*** Opening of EXERCISE MATERIAL ***
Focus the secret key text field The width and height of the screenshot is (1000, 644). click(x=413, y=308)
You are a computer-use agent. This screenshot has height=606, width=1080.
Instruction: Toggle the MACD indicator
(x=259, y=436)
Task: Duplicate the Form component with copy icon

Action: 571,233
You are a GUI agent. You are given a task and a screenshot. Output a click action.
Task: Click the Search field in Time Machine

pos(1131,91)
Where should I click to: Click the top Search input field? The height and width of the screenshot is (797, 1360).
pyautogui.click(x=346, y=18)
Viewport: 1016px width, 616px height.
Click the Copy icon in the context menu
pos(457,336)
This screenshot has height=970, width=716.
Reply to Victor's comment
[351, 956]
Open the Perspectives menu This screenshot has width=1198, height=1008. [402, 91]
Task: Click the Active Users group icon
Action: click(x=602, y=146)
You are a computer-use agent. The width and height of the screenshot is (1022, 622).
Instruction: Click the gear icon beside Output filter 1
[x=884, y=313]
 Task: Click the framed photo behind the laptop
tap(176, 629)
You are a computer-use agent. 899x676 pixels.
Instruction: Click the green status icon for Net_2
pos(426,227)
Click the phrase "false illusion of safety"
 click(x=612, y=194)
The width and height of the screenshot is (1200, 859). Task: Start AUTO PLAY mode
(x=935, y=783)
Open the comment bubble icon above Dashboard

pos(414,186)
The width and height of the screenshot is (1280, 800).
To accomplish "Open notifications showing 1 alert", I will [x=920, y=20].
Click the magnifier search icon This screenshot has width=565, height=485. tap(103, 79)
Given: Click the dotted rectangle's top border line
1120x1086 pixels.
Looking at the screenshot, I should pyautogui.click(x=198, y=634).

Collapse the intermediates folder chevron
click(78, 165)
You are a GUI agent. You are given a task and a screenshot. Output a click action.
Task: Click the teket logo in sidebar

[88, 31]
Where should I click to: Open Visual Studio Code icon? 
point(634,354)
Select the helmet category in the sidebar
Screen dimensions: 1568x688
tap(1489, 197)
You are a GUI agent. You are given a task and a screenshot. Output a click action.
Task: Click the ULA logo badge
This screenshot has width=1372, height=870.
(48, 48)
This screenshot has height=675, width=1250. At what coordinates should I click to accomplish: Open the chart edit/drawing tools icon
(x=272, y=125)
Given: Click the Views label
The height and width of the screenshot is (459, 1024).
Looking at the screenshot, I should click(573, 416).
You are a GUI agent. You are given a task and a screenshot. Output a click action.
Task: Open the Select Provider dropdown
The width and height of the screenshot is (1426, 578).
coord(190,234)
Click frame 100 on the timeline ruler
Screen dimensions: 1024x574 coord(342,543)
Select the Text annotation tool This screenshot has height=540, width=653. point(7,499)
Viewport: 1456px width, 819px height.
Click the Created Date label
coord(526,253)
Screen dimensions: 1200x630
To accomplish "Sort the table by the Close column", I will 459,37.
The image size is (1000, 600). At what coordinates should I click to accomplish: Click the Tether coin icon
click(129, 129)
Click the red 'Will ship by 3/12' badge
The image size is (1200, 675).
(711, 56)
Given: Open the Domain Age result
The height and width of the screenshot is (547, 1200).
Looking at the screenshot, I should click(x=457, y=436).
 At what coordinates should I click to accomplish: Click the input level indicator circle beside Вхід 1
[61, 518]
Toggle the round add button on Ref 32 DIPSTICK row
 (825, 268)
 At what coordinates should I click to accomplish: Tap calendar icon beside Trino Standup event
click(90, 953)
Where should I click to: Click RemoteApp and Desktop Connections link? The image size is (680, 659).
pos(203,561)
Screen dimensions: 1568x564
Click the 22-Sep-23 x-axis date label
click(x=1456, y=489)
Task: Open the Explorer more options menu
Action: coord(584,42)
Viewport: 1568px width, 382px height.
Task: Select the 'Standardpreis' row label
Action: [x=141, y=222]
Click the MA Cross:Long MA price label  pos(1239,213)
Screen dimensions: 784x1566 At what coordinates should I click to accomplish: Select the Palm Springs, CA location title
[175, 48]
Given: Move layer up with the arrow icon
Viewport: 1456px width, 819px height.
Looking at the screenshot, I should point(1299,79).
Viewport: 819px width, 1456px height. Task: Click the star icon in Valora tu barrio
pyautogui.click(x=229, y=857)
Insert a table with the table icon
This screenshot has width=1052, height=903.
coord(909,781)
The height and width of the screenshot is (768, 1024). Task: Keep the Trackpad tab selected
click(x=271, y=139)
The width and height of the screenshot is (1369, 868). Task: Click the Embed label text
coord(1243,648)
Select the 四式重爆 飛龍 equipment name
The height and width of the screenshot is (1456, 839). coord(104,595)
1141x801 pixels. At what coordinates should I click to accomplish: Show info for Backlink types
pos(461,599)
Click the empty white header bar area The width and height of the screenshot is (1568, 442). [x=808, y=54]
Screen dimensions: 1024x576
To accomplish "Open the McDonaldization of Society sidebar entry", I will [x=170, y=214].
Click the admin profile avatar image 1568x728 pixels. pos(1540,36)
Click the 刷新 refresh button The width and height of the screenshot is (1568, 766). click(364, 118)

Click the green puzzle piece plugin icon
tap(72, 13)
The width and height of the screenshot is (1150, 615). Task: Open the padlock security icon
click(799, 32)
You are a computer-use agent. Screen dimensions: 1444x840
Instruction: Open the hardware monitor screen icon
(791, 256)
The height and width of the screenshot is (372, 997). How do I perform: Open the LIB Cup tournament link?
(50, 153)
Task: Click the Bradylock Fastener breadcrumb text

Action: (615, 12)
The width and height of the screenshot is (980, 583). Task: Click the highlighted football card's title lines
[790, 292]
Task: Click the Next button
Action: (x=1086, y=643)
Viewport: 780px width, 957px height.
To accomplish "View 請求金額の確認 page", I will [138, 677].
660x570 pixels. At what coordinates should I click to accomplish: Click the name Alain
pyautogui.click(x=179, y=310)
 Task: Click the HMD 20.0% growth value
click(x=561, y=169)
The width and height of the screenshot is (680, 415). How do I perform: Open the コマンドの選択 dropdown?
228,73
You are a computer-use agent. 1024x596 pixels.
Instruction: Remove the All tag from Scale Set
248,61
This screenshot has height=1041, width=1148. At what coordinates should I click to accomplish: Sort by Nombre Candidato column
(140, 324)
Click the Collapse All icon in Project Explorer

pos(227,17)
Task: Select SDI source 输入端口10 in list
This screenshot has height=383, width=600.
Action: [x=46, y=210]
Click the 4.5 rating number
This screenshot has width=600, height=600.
*** Close of EXERCISE MATERIAL ***
EXERCISE OBJECTIVE:
Your answer should consist solely of the lines above from the line with "Open the Perspectives" to the line with "You are a computer-use agent. The", both included, reproduced exactly.

REPLY:
Open the Perspectives menu This screenshot has width=1198, height=1008. [402, 91]
Task: Click the Active Users group icon
Action: click(x=602, y=146)
You are a computer-use agent. The width and height of the screenshot is (1022, 622).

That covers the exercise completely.